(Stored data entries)
┄┄┄┄┄┄

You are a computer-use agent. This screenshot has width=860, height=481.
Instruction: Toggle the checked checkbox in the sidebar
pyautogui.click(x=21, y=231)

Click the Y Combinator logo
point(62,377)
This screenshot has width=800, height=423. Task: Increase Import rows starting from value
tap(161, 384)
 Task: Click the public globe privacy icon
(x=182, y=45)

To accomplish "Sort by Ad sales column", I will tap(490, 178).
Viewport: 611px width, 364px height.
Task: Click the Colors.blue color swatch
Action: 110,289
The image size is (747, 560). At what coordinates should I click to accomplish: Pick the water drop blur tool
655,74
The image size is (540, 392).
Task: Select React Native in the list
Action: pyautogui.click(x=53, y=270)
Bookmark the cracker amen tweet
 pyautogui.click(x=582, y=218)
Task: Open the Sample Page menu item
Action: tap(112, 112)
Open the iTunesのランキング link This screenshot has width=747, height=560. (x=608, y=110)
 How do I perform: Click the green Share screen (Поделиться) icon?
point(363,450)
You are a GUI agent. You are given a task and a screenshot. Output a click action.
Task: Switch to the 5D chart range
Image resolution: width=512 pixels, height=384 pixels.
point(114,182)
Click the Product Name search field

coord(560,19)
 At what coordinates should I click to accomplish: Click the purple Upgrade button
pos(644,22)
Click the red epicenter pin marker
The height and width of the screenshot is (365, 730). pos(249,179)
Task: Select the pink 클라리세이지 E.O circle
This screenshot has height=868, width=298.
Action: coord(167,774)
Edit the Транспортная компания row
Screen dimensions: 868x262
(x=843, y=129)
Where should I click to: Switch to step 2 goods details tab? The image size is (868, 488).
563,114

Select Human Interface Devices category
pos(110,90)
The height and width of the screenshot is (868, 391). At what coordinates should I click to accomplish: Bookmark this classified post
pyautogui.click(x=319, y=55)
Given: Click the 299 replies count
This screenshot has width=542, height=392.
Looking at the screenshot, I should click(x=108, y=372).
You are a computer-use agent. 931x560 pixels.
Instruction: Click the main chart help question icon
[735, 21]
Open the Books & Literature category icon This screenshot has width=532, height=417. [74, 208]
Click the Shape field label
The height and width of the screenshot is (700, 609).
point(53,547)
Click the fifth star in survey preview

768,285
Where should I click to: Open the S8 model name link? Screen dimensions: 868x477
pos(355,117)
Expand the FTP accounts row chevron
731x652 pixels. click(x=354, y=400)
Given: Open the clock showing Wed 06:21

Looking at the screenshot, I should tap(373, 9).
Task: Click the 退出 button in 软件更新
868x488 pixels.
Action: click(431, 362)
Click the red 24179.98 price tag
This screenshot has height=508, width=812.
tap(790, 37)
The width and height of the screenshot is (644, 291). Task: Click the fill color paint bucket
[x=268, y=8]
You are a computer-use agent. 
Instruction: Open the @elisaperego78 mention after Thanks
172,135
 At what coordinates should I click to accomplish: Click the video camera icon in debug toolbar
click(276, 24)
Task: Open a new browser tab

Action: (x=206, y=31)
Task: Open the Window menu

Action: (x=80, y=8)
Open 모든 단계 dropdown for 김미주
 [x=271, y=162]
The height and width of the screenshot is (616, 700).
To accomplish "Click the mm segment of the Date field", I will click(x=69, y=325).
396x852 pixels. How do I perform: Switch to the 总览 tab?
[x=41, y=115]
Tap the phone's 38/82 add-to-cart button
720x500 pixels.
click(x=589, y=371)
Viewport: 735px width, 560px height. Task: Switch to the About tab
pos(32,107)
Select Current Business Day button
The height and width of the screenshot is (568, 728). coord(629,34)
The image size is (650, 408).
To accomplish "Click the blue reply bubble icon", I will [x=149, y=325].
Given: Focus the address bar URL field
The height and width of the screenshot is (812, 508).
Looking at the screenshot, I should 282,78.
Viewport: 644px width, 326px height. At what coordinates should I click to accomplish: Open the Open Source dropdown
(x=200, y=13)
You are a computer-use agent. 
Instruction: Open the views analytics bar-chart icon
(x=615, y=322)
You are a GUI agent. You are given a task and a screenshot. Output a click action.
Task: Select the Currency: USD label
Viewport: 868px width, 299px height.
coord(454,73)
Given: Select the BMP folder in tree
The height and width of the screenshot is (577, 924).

┄┄┄┄┄┄

WHAT TO WORK ON
Copy each line of the records that has "label" in it.

PROBLEM SOLUTION
Click the Shape field label
Task: Select the Currency: USD label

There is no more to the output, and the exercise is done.